Voyage Dans La Lune

Não há como discutir a origem da arte cinematográfica sem ter em vista a obra do francês George Méliès. Considerado o pai dos efeitos especiais, ele produziu centenas de obras numa época em que o cinema ainda gatinhava. A maioria das produções do começo do século XX tinham um forte carácter experimental, principalmente as dos irmãos Lumiére e de Méliès. Hoje é comum os críticos atribuírem a obra de Lumiére um carácter mais científico (pois se preocupavam mais em explorar os limites da tecnologia disponível na época), enquanto que Méliès dava os primeiros contornos de arte ao cinema.

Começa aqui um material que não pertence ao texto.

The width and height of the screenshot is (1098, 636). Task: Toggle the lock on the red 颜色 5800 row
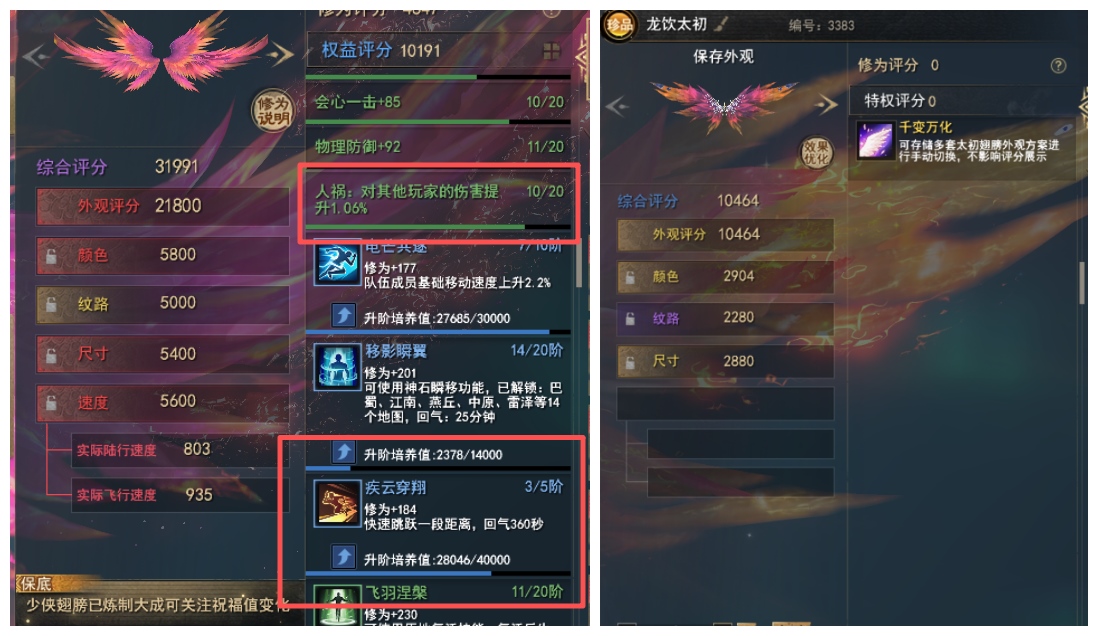click(51, 256)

Sem dúvida a sua obra pela qual Méliès é mais lembrado é Viagem à Lua (La voyage dans la lune) de 1902, onde ele utilizou a técnica da projeção dupla de tela para alcançar efeitos que jamais foram alcançados anteriormente. Viagem à Lua conta o empreendimento de um grupo de sábios e cientistas que decidem atigir a lua numa nave tripulada. Por meio de um canhão, a nave tripulada chega à lua, pousando exactamente sobre o seu "olho". Lá o grupo depara-se com diversos seres nativos que os conduzem até ao seu líder. A história, a despeito de simples, fixou diversos marcos para o género de ficção científica: extraterrestres, nave, a busca pelo desconhecido, etc. Muito lógico ter sido Mèlies, ilusionista de profissão, ser o precursor de todo esse sonho.


 
O longa é de difícil acesso atualmente. Somente encontrei disponível na internet, ainda assim com um áudio comprometido por um narrador que imagino não estar na obra original. Mesmo assim, a experiência de conferir a obra de Mèlies ainda é válida, de elaborada execução, não prejudicando o fato de ser um filme mudo e de curta-metragem (apenas 12 minutos), e de relevante valor histórico, sendo conhecido como o primeiro exemplar de ficção científica do cinema.